|IBM Backs R Consortium|
|Written by Kay Ewbank|
|Thursday, 09 June 2016|
With R continuing to gain attention, IBM has become a Platinum member of the R Consortium, the open source foundation that aims to support the R user community.
R is growing in popularity among statisticians, analysts and scientists wanting an open source language for data analysis. The R Consortium, which is backed by the Linux Foundation, hopes to ensure that the language evolves to meet new data challenges as they arise.
IBM has used R, among other data languages, to help create solutions including IBM Watson, its natural language/machine learning platform.
IBM is making a "significant investment" in the R Consortium. Donations of at least $100,000 are required for a company to become a Platinum sponsor. As a member of the R Consortium, IBM will collaborate with the R user community and support the project. As a Platinum member of R Consortium, IBM will get a seat on the board of directors, along with a seat on the Infrastructure Steering Committee. Dinesh Nirmal, vice president of development for next generation analytics platform and big data solutions at IBM will join the R Consortium Board of Directors. The other platinum members are Microsoft and RStudio. IBM is also a Platinum member of The Linux Foundation. Other well known backers of the R Consortium include Google, Oracle and Hewlett-Packard.

_Data shown_
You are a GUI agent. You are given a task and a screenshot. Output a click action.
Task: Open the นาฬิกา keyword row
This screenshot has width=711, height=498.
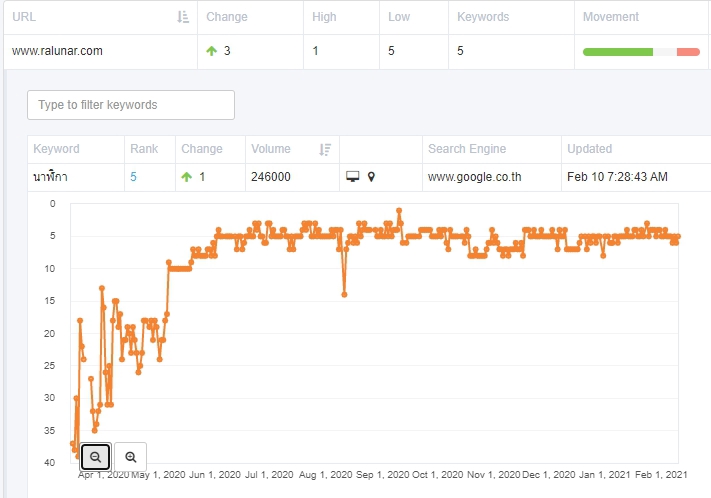[56, 177]
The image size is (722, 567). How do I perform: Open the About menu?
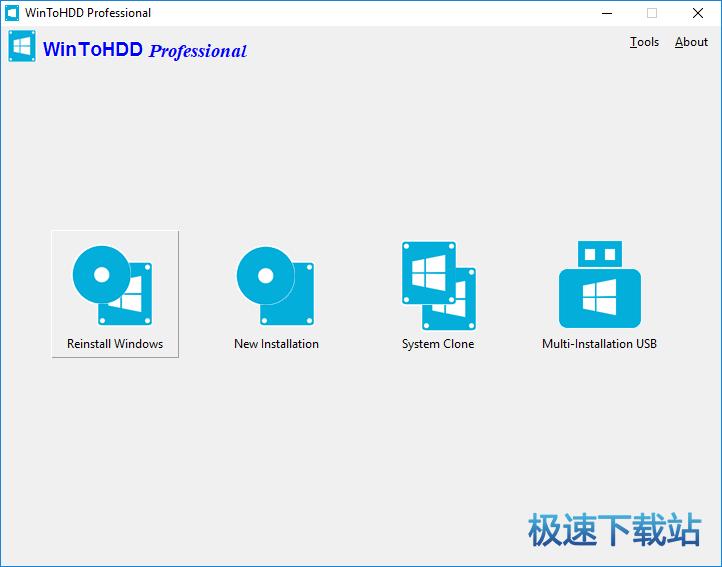(x=691, y=42)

_Short exercise A_
Reproduce word for word the portion of the article on IBM and the R Consortium that opens with the words containing "IBM is making" and closes with "Oracle and Hewlett-Packard.".
_Short exercise B_
Resume the article on IBM's membership in the R Consortium after its final sentence.
The records stand apart from the article on IBM and the R Consortium.

_Answer A_
IBM is making a "significant investment" in the R Consortium. Donations of at least $100,000 are required for a company to become a Platinum sponsor. As a member of the R Consortium, IBM will collaborate with the R user community and support the project. As a Platinum member of R Consortium, IBM will get a seat on the board of directors, along with a seat on the Infrastructure Steering Committee. Dinesh Nirmal, vice president of development for next generation analytics platform and big data solutions at IBM will join the R Consortium Board of Directors. The other platinum members are Microsoft and RStudio. IBM is also a Platinum member of The Linux Foundation. Other well known backers of the R Consortium include Google, Oracle and Hewlett-Packard.

_Answer B_
The Consortium has awarded a number of grants to projects seen as being of interest to the R community. Its first grant was given in November 2015 to the R-Hub project. This is a service for developing, building, testing and validating R packages. Earlier this year the consortium announced funding for seven further projects developing tools and resources for the R user community, bringing total grant funding to $200,000. The grant recipients included a unified framework for distributed computing; an improved database interface; and a project to make it easier to include non-English translations of R packages. A grant was also awarded for a tool using the “Simple Features” standard supported by the Open Geospatial Consortium and the International Organization for Standardization. The tool will simplify analysis on modern geospatial data.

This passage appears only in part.